Une première boutique nous donne un tarif de réparation de 150 euros. Mais, il nous faut bien avouer avoir eu très peur lors de l’élaboration du devis. La mise en confiance du client est inexistante, les explications sont baragouinées dans un français approximatif, et le pire concernait le devis en lui-même. Notre « réparateur » nous a pris le téléphone des mains, l’a observé, vérifié son modèle puis l’a donné très rapidement à un bonhomme qui traînait dans le coin afin d’emmener notre appareil « dans une autre boutique » pour voir s’il avait la pièce en stock. Nous avons attendu que le coursier de fortune de cette boutique revienne d’on ne sait où avec l’information. En attendant qu’il revienne, nous avons eu tout le loisir d’observer le préposé aux réparations travaillant sur plusieurs téléphones désossés en même temps, ne sachant plus trop bien auquel appartient la pièce qu’il tient entre les bras de sa pince à épiler, et envoyant sur les roses un client qui lui demande comment faire pour accéder au compte iCloud de l’iPhone qu’il tient dans la main (…). Après une bonne vingtaine de minutes qui nous ont paru bien longues, on nous annonce un tarif de 150 euros. C’est cher, surtout quand on sait que le téléphone vaut actuellement 330-350 euros et nous déclinons rapidement l’offre. Face à notre moue dubitative, le gérant lance même un « 140 euros ! » lorsque nous franchissons la porte. Pas sûr que ce soit suffisant pour confier notre précieux ici.

Boutique mobile
Au Nord de Paris, nombreuses sont les boutiques de téléphonie pratiquant les réparations d’écrans.

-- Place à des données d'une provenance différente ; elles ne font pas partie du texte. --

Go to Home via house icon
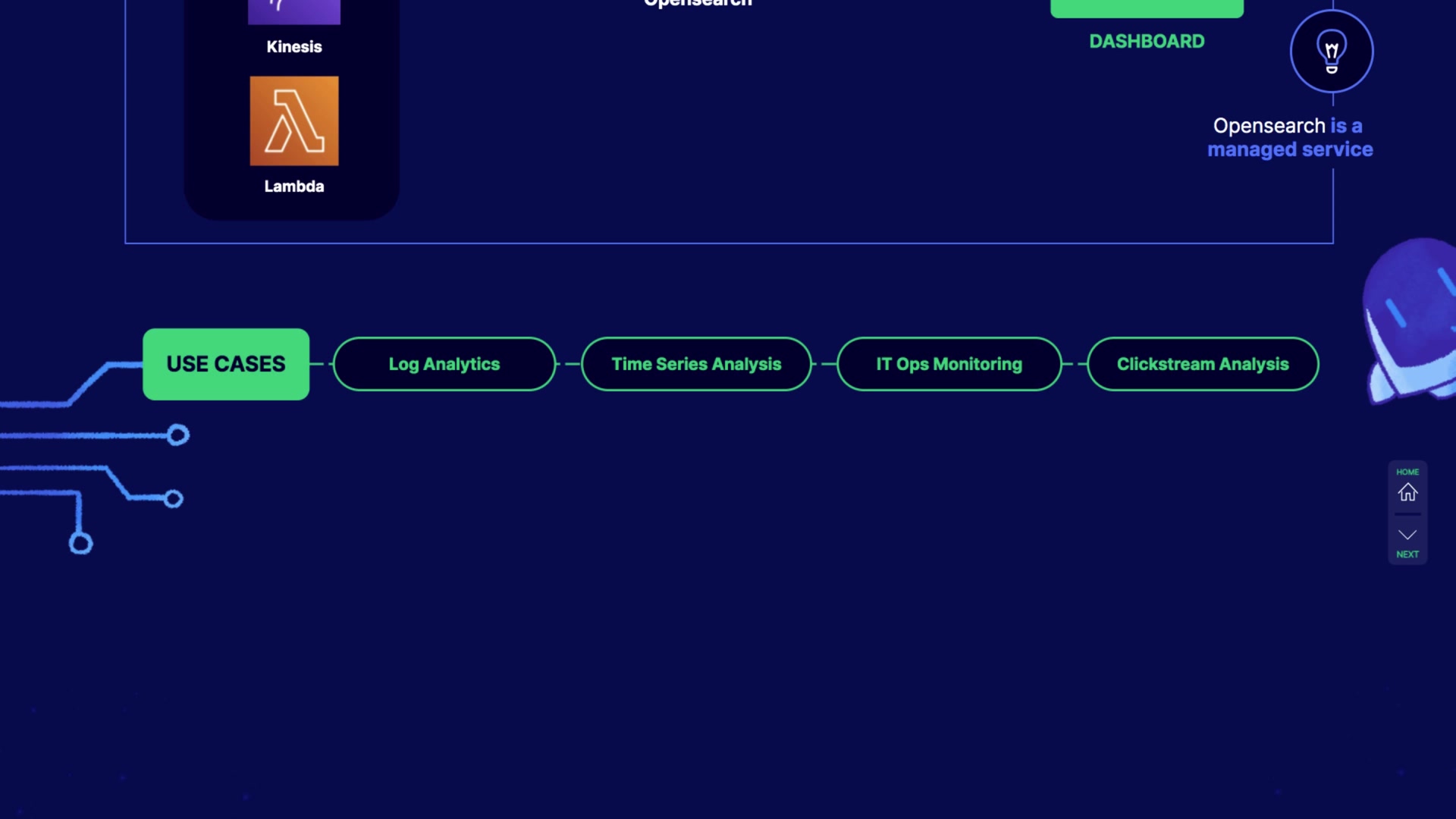This screenshot has height=819, width=1456. [x=1407, y=493]
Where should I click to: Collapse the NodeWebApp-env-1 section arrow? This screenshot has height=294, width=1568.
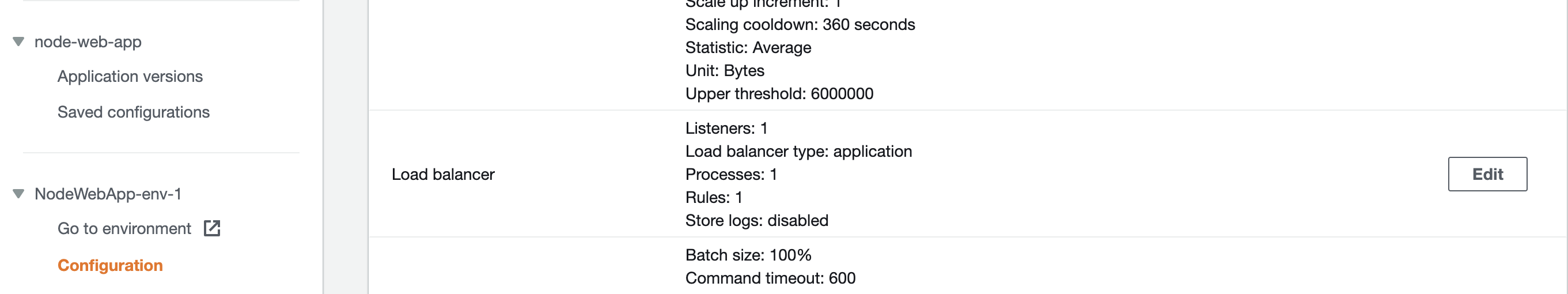pyautogui.click(x=19, y=194)
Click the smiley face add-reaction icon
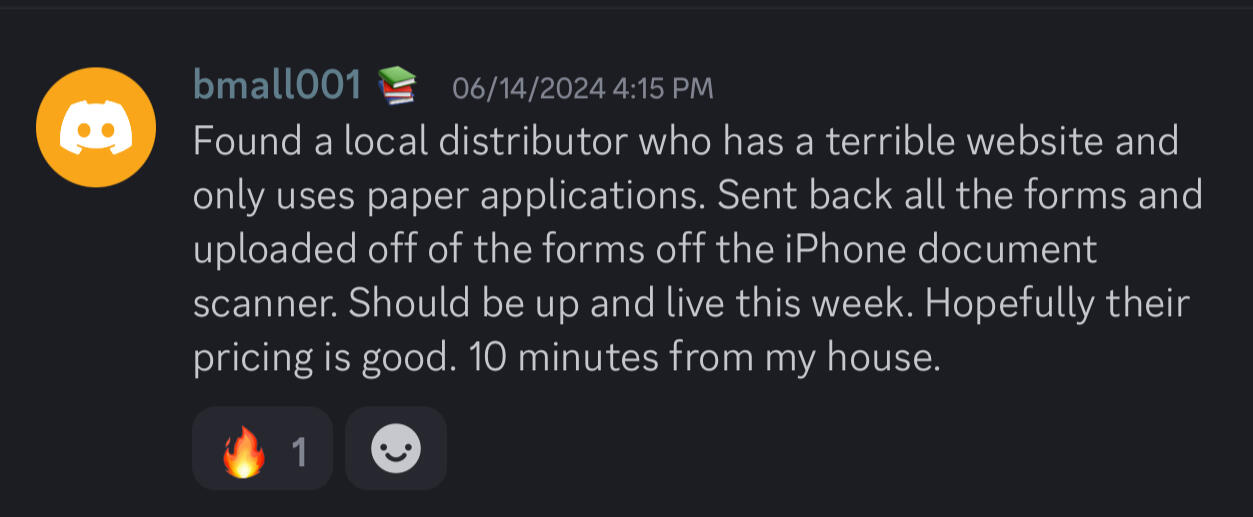 396,451
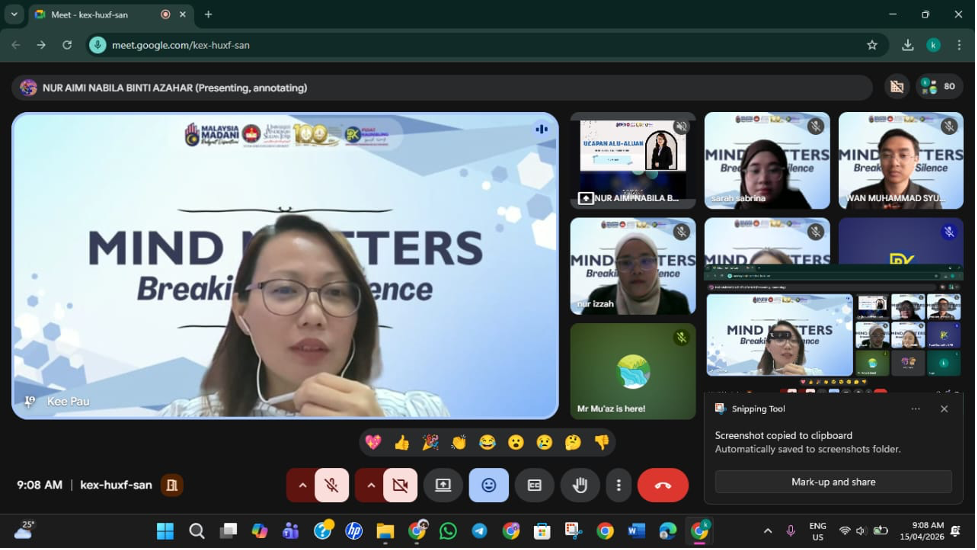This screenshot has height=550, width=977.
Task: Click Mark-up and share in Snipping Tool
Action: 833,482
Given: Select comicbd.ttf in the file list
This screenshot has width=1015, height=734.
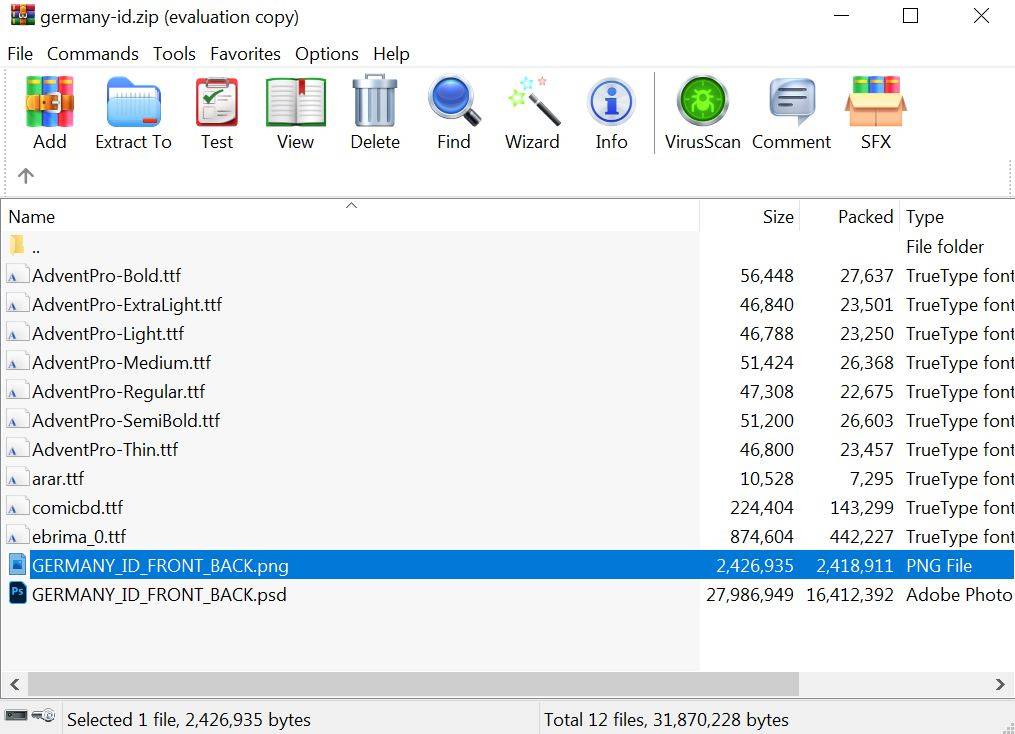Looking at the screenshot, I should coord(77,508).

La seconde est encore plus compréhensive envers notre problème puisqu’après s’être renseignée auprès de son fournisseur (une page sur Internet que nous n’avons pas pu voir), elle nous annonce que la réparation devrait coûter de « 100 à 110 euros ». Le vendeur explique toutefois que pour un appareil comme le Nexus 5, finalement peu répandu, le prix est élevé, car « cela coûte cher de faire venir des pièces en petites quantités ». Il faut du coup attendre plusieurs jours pour que la réparation ait lieu, et autre problème : « il faut remplacer tout le bloc-écran ». En effet, on s’aperçoit que pour des téléphones modernes où la dalle est collée à la vitre, les réparateurs ne prennent pas le risque de changer simplement la vitre, et préfèrent remplacer l’ensemble de l’écran. Du coup, le client paye plus.

Certaines autres boutiques indiquent ne pas avoir les pièces à disposition, ni même chez leurs fournisseurs, preuve que ces derniers sont variés et que ce business se joue aussi à qui sera le moins cher. Si nous avons pris l’exemple du Nexus 5, c’est aussi parce que d’autres modèles, dont le Moto X, sont une plaie à faire réparer à moindre coût. Pour celui-ci, nous avons demandé dans plusieurs boutiques ce qu’ils pouvaient faire et la réponse est toujours la même : rien. Les fournisseurs ne possèdent visiblement pas ce type d’écran, l’AMOLED, et même un réparateur « spécialisé » sur Motorola, auquel nous avons demandé un devis en ligne, nous répond simplement que « la pièce n’est pas disponible ». Intervient donc le problème des différentes technologies d’écrans, et un bon vieux LCD est plus facilement réparable qu’un AMOLED.

 

La solution sûre : le réparateur agréé

Suite à notre appel au SAV de LG, nous sommes partis en direction de la boutique de réparation agréée. Il s’agit d’une boutique Samsung, propre et relativement bien rangée, située en plein milieu du quartier Indien de Paris. Derrière le comptoir dédié aux réparations, deux hommes en blouses blanches nous accueillent. Nous leur exposons alors notre problème d’écran fêlé de Nexus 5. Après avoir regardé sur Internet le prix des pièces, on nous annonce alors un tarif de remplacement de 179 euros, main d’œuvre comprise. La réparation peut d’ailleurs être réalisée très rapidement, « en 40 minutes » nous annonce le réparateur, à condition que la boutique possède les pièces nécessaires au remplacement. Dans notre cas, il restait un écran de Nexus 5 et nous aurions pu repartir avec un smartphone neuf. Reste que payer 179 euros pour remettre à neuf un Nexus 5 alors que celui-ci se trouve à un peu moins de 300 euros reste très onéreux.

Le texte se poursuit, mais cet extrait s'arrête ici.